> **Given task 1**: Please reproduce the part of the hydrogen podcast transcript that opens with the words "So the big questions" and closes with "the hydrogen podcast.".
> **Given task 2**: Carry on the hydrogen podcast transcript, starting after its final sentence.

> **Document extract**:
------------------------------------------------------------------------

Bloomberg Law talks hydrogen demand contracts. I’ll go over their talking points and give my thoughts on how location Analytics can help move those contracts forward. All of this on today’s hydrogen podcast.

So the big questions in the energy industry today are, how is hydrogen the primary driving force behind the evolution of energy? Where is capital being deployed for hydrogen projects globally? And where are the best investment opportunities for early adopters who recognize the importance of hydrogen? I will address the critical issues and give you the information you need to deploy capital. Those are the questions that will unlock the potential of hydrogen, and this podcast will give you the answers. My name is Paul Rodden, and welcome to the hydrogen podcast.

In an article in Bloomberg Law, Daniel Moore writes hydrogen subsidies and contracts in spotlight as us ways demand. Daniel writes us energy officials must craft incentives that cover steep upfront costs and leverage government buying power to scale up adoption of hydrogen in the power sector, ammonia production, heavy trucking, and other hard to decarbonize areas this according to industry leaders, that input came as feedback to the Energy Department’s $1 billion program for demand side mechanisms announced and a Notice of Intent this month. policies being crafted are crucial that link supply and demand in a nascent industry. This is according to the agency, as they will create certainty for the first wave of hydrogen producers that there will be customers for their product. The policies also provide the certainty needed for customers to make investments to use that hydrogen. The program aims to fill a gap in incentives to scale up a hydrogen industry as part of the Biden administration’s goal of achieving net zero greenhouse gas emissions across the US economy by 2050. Clean hydrogen is envisioned to use renewable or zero carbon electricity to split water into oxygen and hydrogen molecules.

------------------------------------------------------------------------

> **Supplied material**:
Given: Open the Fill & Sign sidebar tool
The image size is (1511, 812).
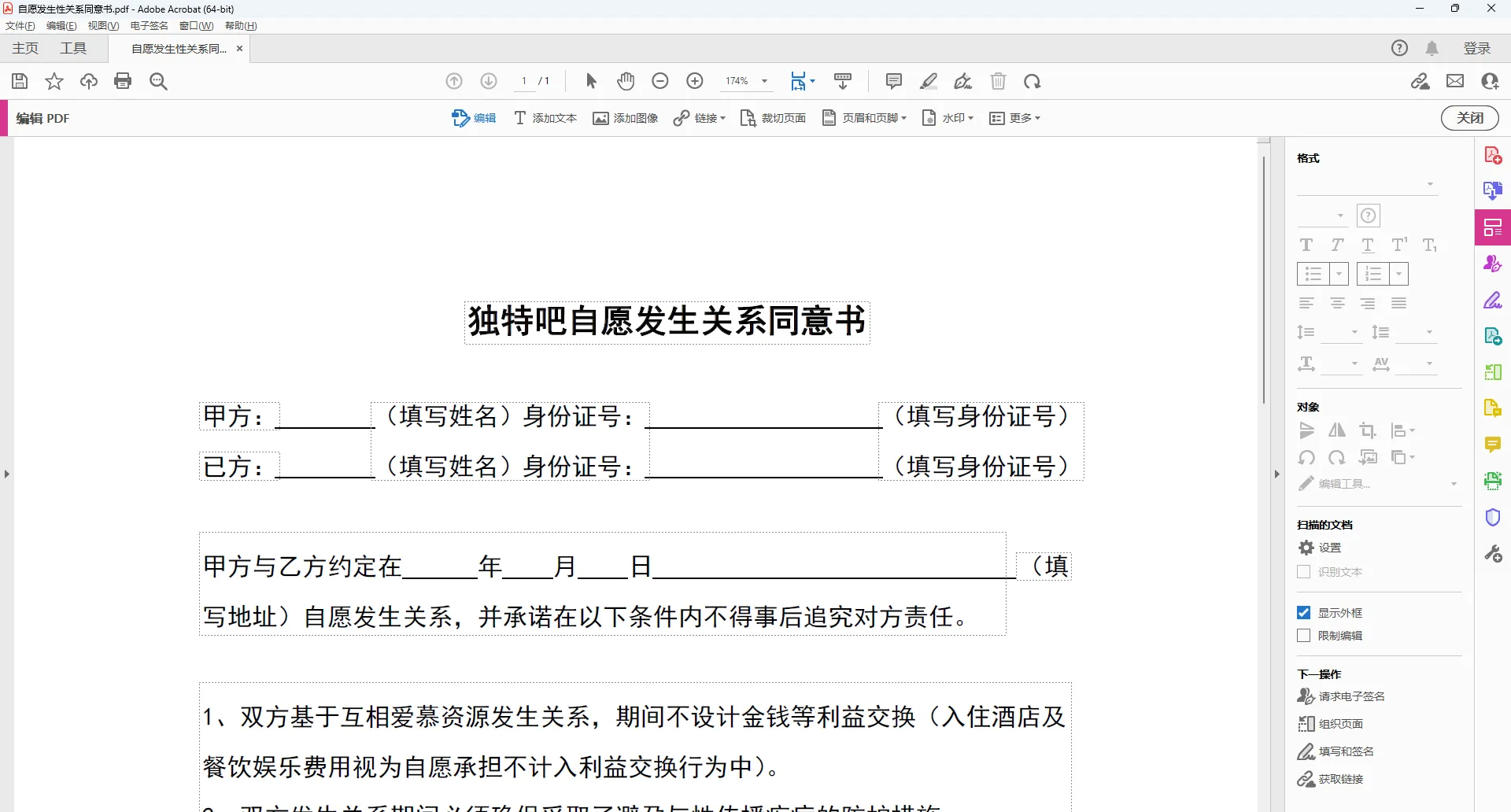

------------------------------------------------------------------------

> **Right answer 1**:
So the big questions in the energy industry today are, how is hydrogen the primary driving force behind the evolution of energy? Where is capital being deployed for hydrogen projects globally? And where are the best investment opportunities for early adopters who recognize the importance of hydrogen? I will address the critical issues and give you the information you need to deploy capital. Those are the questions that will unlock the potential of hydrogen, and this podcast will give you the answers. My name is Paul Rodden, and welcome to the hydrogen podcast.

> **Right answer 2**:
To achieve this goal, the government should support feasibility analysis, an important early step for possible buyers to assess what new technologies may be needed to use hydrogen as well as contracts for the difference, a mechanism that reduces the cost gap between clean hydrogen and conventional fuel this according to one influential trade group, those contracts should be flexible and run at least 10 years as shorter term deals may not provide the certainty needed to attract investment in clean hydrogen projects and spur demand that according to comments submitted this week by hydrogen forward a group of nine companies interested in hydrogen across the supply chain that includes Cummins, Linde, Hyundai and Toyota. Such contracts have been used in the UK since 2014. To support a range of renewable energy projects that are awarded for a period of 15 years. Others are skeptical those contracts could work given the lack of organized markets for hydrogen that have long determined prices for electricity.

This is according to Kyle J. Hayes partner at Foley and Lardner LLP, who wrote comments to the DOE on behalf of hydrogen investors, project developers equipment manufacturers and others. The DoE could instead support a take or pay contract, a common agreement in the oil and gas sector that obligates an off taker to take the molecules or if they don’t pay a certain amount. Again, according to Hayes, the agency should also subsidize equipment and upfront pipeline interconnection costs and beef up the credit worthiness of off takers. The department’s program is centered around something that Hayes says he doesn’t know that we’ve necessarily seen before, which is that the DoE is subsidizing commodities for off takers. Hydrogen production could jump from almost zero today to 10 million metric tons by 2030 and reach 50 million metric tons by 2050. This according to the Department’s National Clean hydrogen strategy and roadmap, which was released last month, Congress in the climate and infrastructure laws primarily dangled incentives for the industry to get production facilities. A new clean hydrogen production tax credit promises up to $3 per kilogram of clean hydrogen.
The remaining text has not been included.